If the more meaningful data is retrieved successfully, the next step would be to make use of the auxilliary files within the zip-archive (say, the file <G17_IP_MAJOR_INDUSTRY_GROUPS.xsd>) to assign the column names if the output of the first step is not much human readable.
Thank you!
CodePudding user response:
There are a few problems with your sample xml, but assuming it's fixed the way I believe it's supposed to be (it's too long to paste here), then read_xml()
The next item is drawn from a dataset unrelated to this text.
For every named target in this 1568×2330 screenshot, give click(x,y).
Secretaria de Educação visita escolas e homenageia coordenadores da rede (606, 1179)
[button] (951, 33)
is probably unable to parse it so that your expected output is generated.
Instead I would go through lxml first and then pass the output of certain xpath expressions (see below) to pandas to create the dataframe:
from lxml import etree
tree = etree.parse(f)
doc = tree.getroot()
#your expected columns:
cols = ["TIME_PERIOD", "IP.B50001.S"]
#the base xpath expression
expr = '//*[local-name()="Obs"]'
rows = []
for r in doc.xpath(expr):
row = []
#use more xpath expressions to get to the target attributes
row.extend([r.xpath('.//@TIME_PERIOD')[0], r.xpath('.//@OBS_VALUE')[0]])
rows.append(row)
frdf = pd.DataFrame(rows, columns=cols)
frdf
Output:
TIME_PERIOD IP.B50001.S
0 1919-01-31 4.8773
1 1919-02-28 4.6617
2 1919-03-31 4.5270
etc.